» WHAT THE TASK REQUIRES:
Duplicate the lines of the material from the line with "You are a GUI" to the line with "This screenshot has", including both of those lines.

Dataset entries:

= = = =

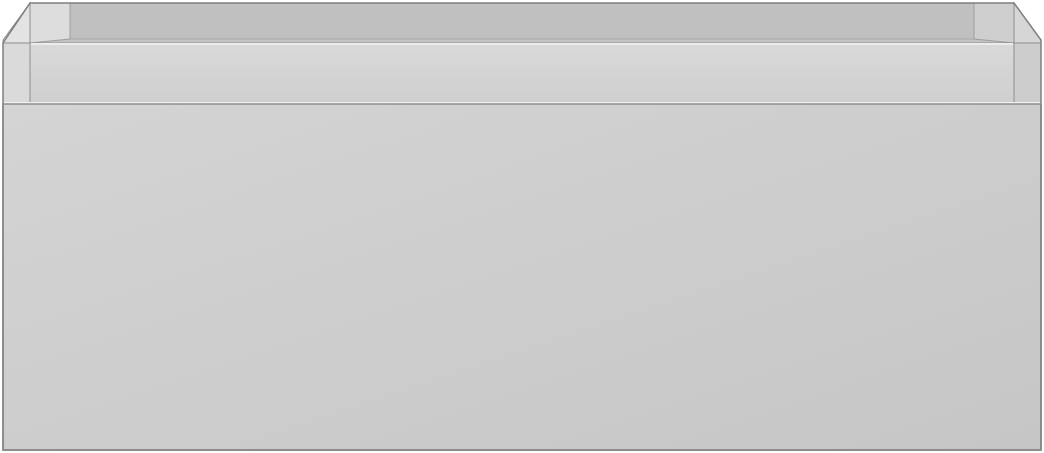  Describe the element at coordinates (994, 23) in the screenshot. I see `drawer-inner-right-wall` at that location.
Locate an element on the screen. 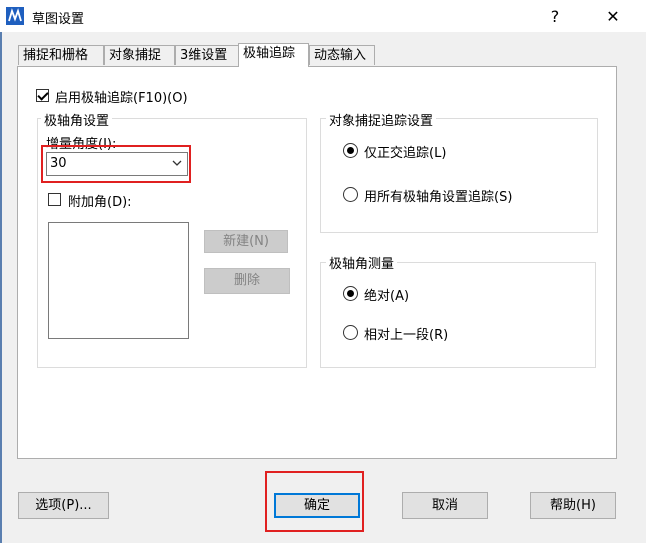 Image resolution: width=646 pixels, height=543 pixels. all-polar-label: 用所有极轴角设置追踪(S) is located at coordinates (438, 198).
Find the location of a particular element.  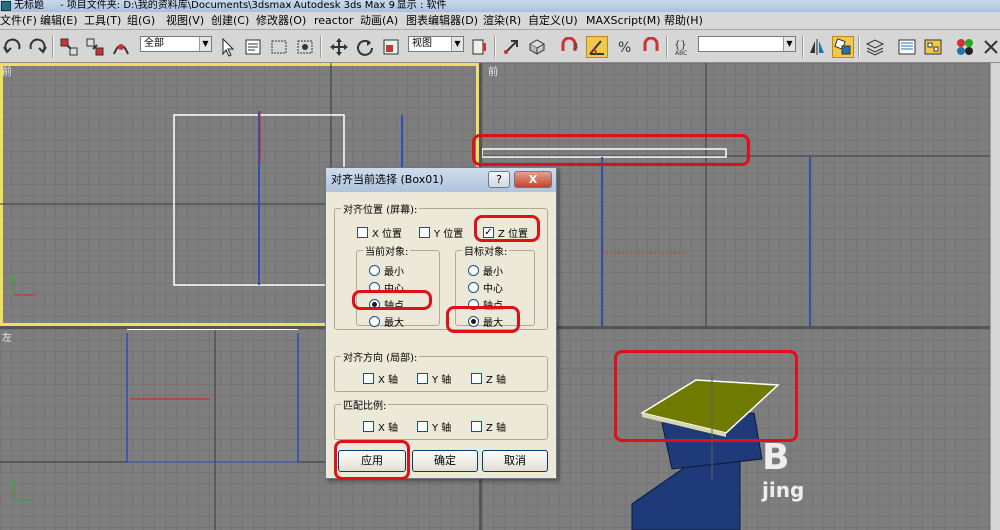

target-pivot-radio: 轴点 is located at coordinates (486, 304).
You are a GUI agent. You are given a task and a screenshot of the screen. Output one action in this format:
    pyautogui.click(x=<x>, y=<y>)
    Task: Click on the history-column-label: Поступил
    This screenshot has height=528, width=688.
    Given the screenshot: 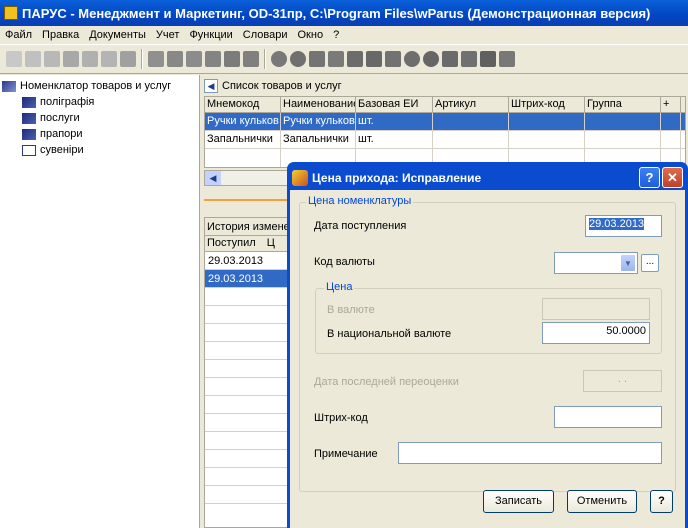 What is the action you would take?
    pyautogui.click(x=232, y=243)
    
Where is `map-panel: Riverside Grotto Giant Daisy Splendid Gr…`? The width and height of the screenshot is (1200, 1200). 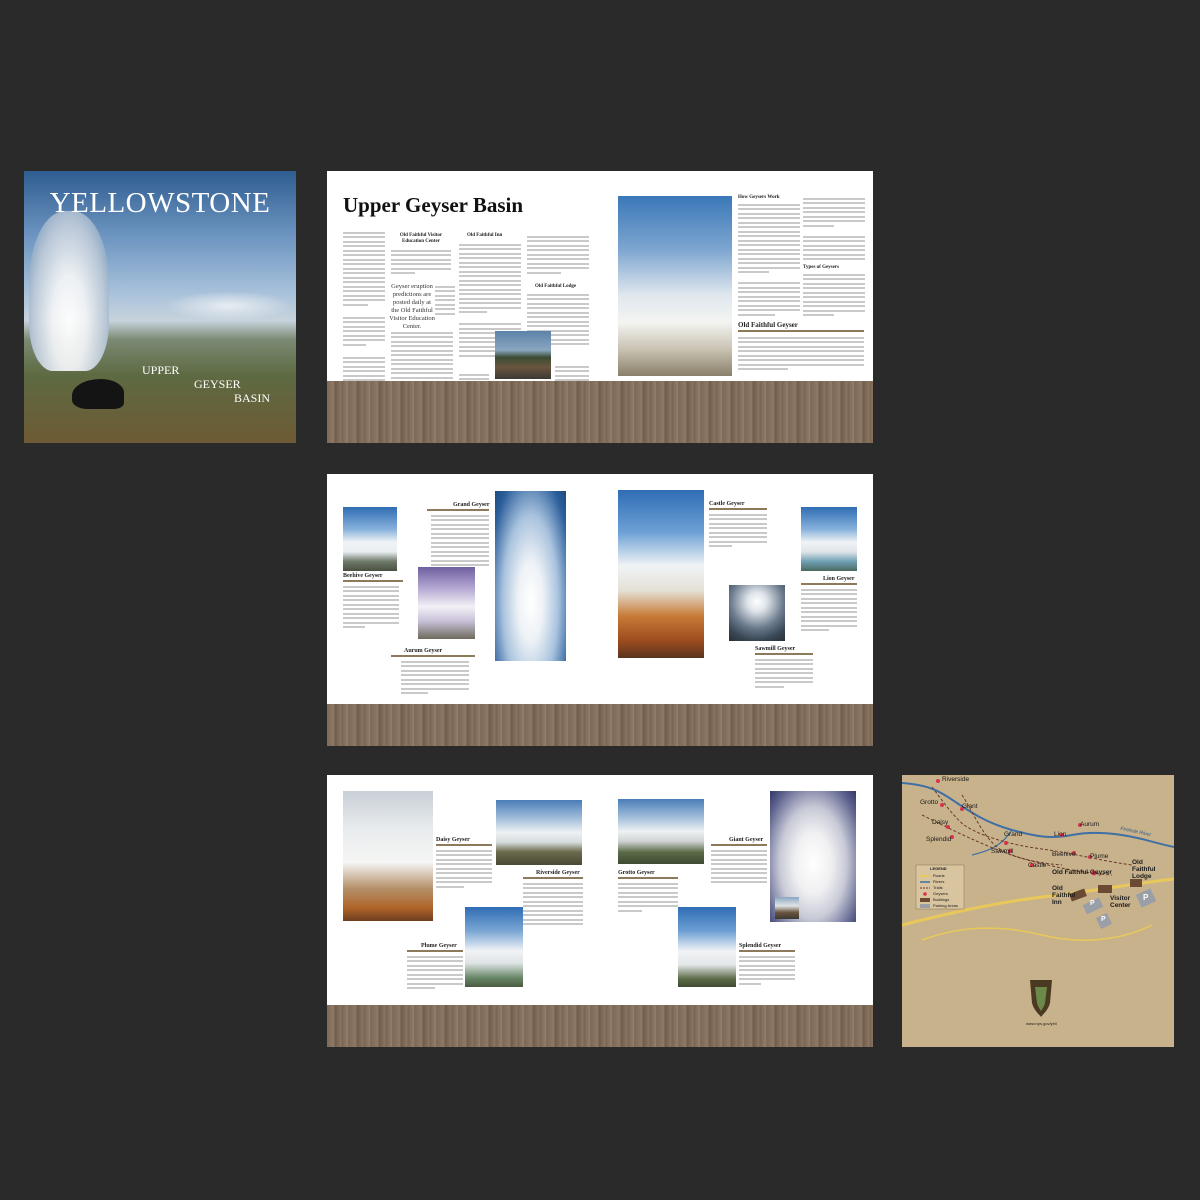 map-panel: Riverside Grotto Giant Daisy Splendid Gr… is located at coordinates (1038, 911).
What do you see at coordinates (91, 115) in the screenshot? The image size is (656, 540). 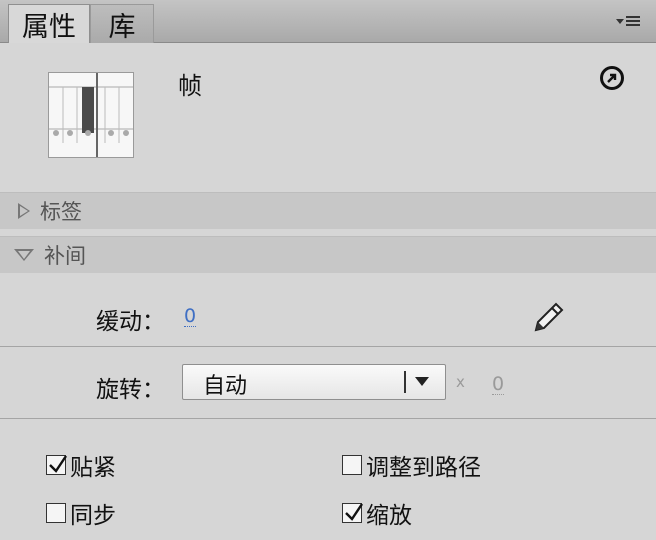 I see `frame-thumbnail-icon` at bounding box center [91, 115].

= = = =

» TASK ANSWER:
You are a GUI agent. You are given a task and a screenshot of the screen. Output one action in this format:
    pyautogui.click(x=<x>, y=<y>)
    Task: Click on the history-column-label: Поступил
    This screenshot has height=528, width=688.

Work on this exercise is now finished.